I was at a birthday party last Sunday for Zoe, a friend who has been instrumental in PelotonU’s growth. As she blew out the candles, I looked around and realized her twenty guests were strangers two years ago, and now we were friends.
At some point, nearly every guest had taken a meeting, made an introduction, shot down an idea, or listened to my fears — and I had done the same for them. Without them, we wouldn’t have made it this far.
For PelotonU to come this far we needed each of them, because it takes a village to build a business that can solve social problems. Building a social enterprise necessitates collaboration and solving hard problems and finding creative revenue streams.
So I want to tell you about the friends who showed up and taught us to walk. A startup is the story of people, and we would have gone out of business long ago if friends hadn’t seen the world we hoped to create and given themselves to help us grow.

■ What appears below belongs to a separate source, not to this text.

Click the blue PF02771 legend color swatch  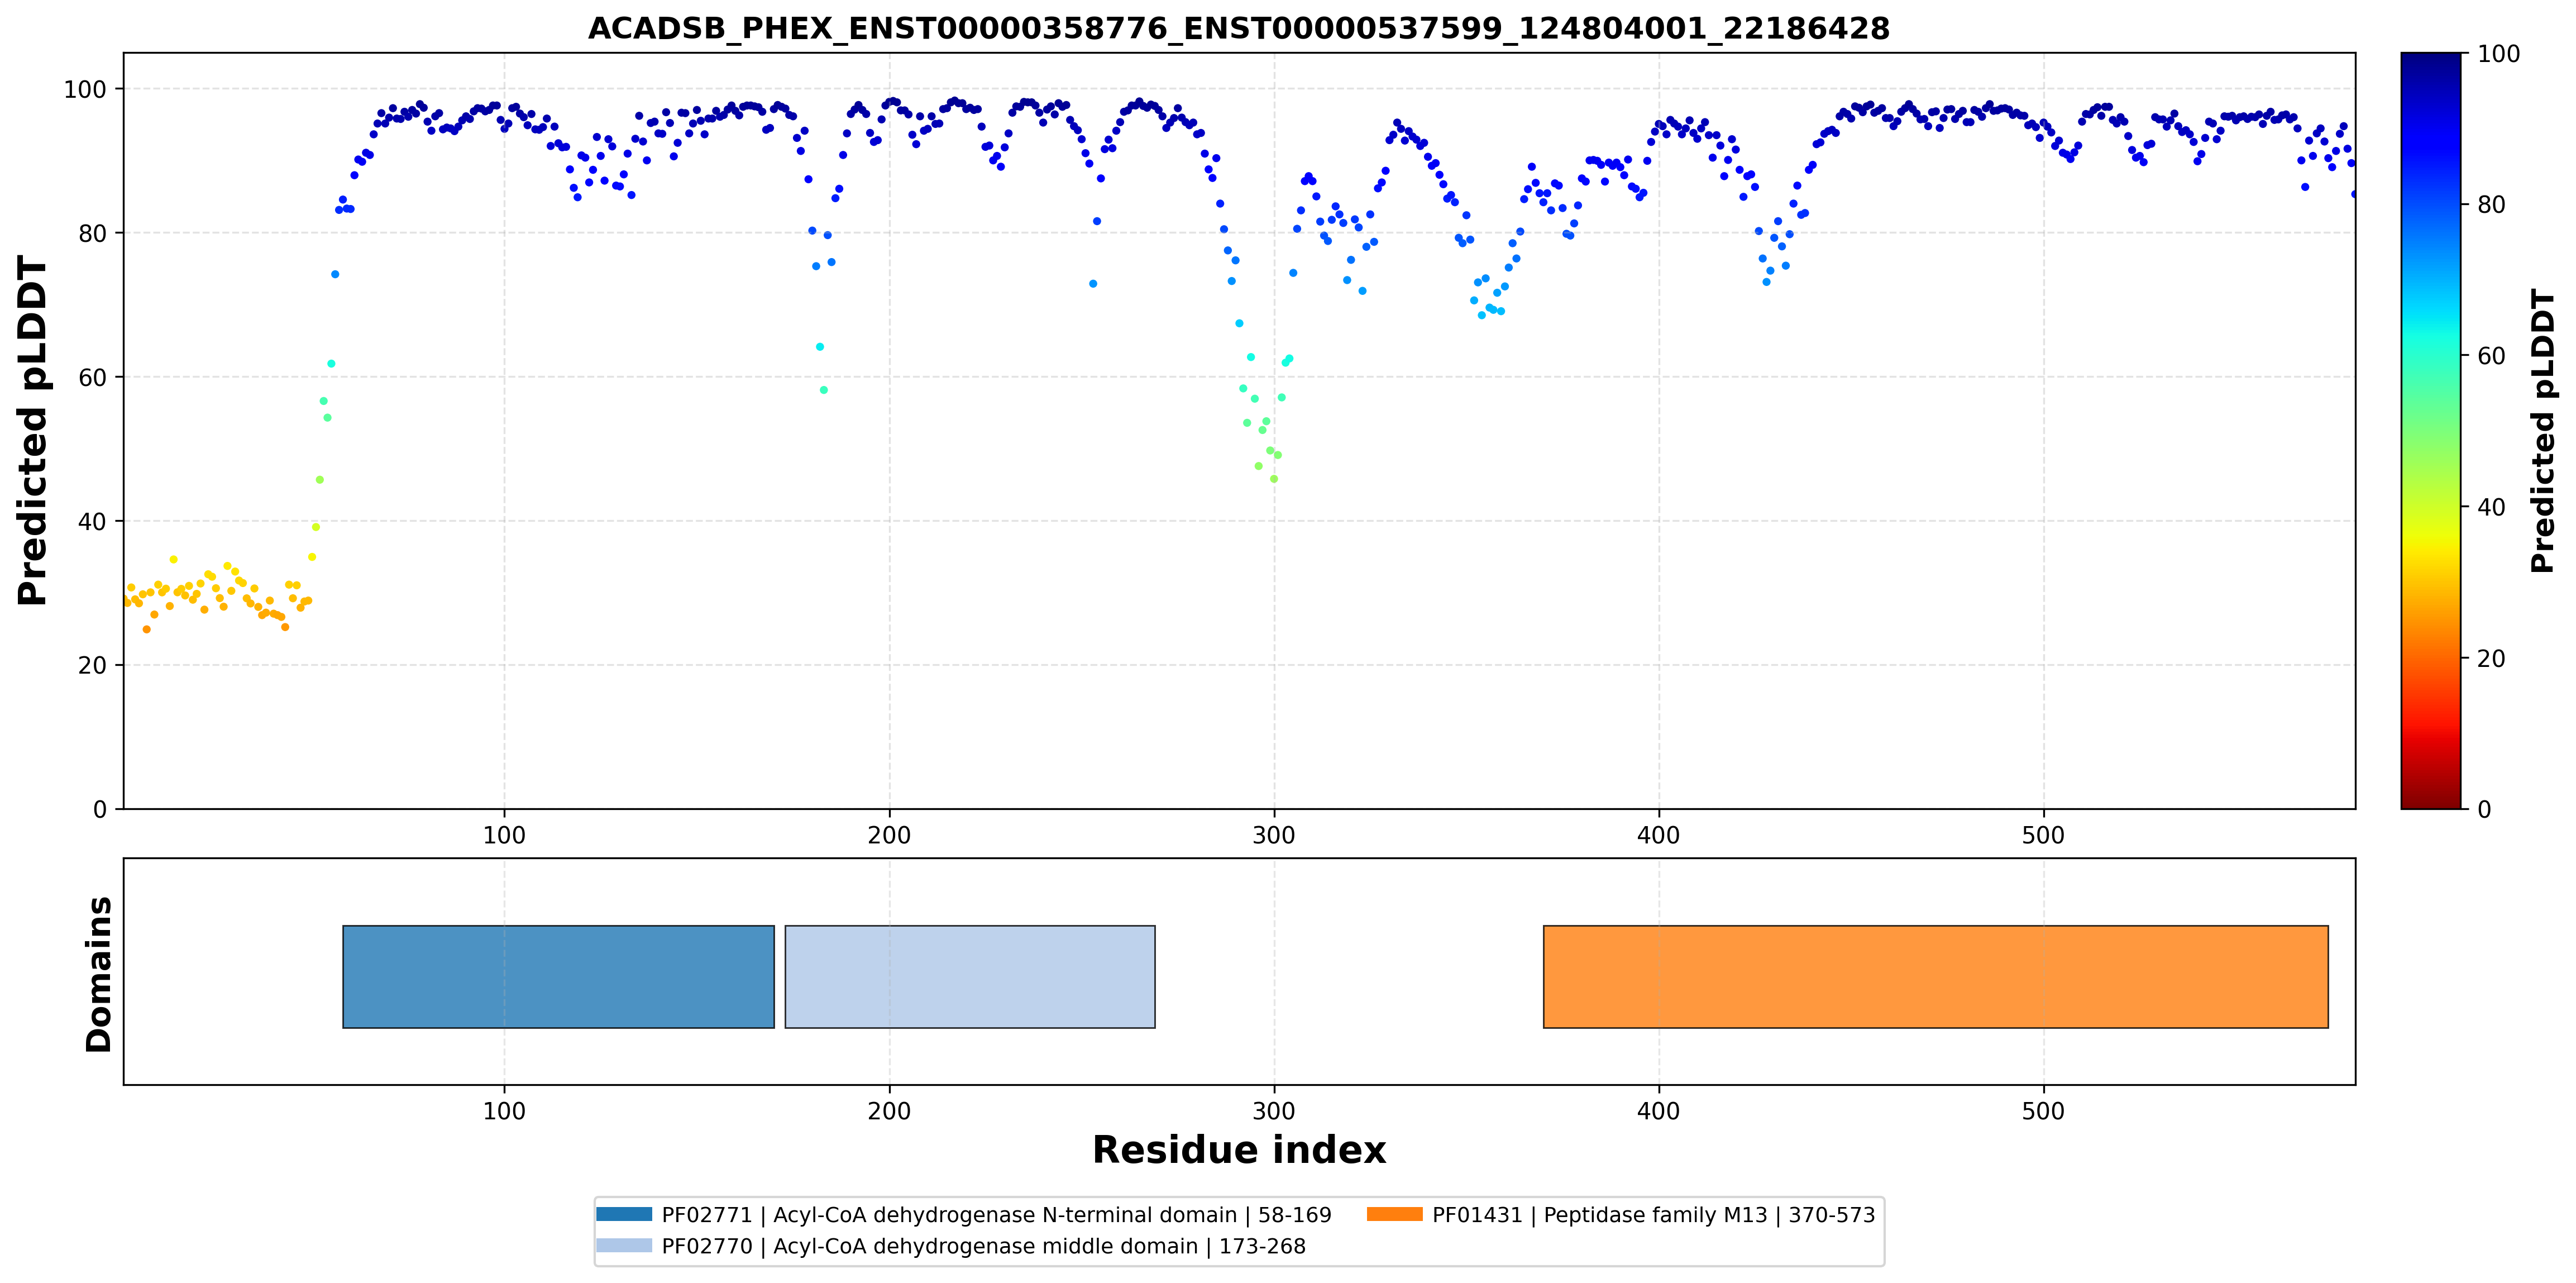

There are key players I’m omitting. 38 students who have taken a risk and pioneered a new way to go to college. Our board (Mary Ellen, Karen, Van, Kirk, and Rex) have all proven irreplaceable.
But, neither our students nor our board are the focus of this story. I want to highlight the unsung friends who asked the right questions and brought the right skills. As I reflect on the past three years and dream about the ones to come, these are the folks I don’t thank enough. They are why I’m grateful.
2012
I vividly remember picking the name PelotonU, building our first ugly website, and the call home to Dad when I paced Leona Street off E MLK to tell him I wasn’t going to get a real job. My previous startup had just failed, and I wasn’t sure I could build a business. As it happens though, when we started the first tasks seemed within reach.
My first job was to find an apartment where our students could live. To do that, I needed a place to work every day. Vintage Heart Coffee had recently opened, and the proprietor, Mallory, collected a band of creatives to sit by the espresso machine and stay until the afternoon shift change. This is where I met many of the key people in PelotonU’s story.
Without Mallory, I wouldn’t have learned that where we belong influences the quality of our work — she taught me that community is influenced by the space within which it occurs.
I quickly decided to supplement the students’ online curriculum with teaching of our own. I needed to understand pedagogy when my trade was international development. Luckily, Reagan began working from Vintage Heart. An erstwhile friend-I-helped-move-one-time and college professor, he became a confidant.
Reagan taught me to prioritize the stories and dreams of our students. When I was stuck in a spreadsheet, he weaved personalization throughout our model.
Eventually, we found an apartment and a university. We only needed students. It was a tall task to risk on a new path to college graduation. Matt, the Executive Director of RBI-Austin, had been a neighbor, and he knew three players from his baseball team who missed the deadline for college.
Matt leveraged his social currency to find our first three students, and he taught me that trust is earned by showing up and building relationships one at a time.
With Matt’s endorsement, Jared, Jimmy, and Val enrolled in October 2012.
In our first two years, I lived in apartments on E. Riverside alongside our students. When I had a single night to build IKEA furniture for two units, Mary Katherine and Pedro drove over from Westlake to stay up all night and help me decorate. Six months later, their son was our first donor.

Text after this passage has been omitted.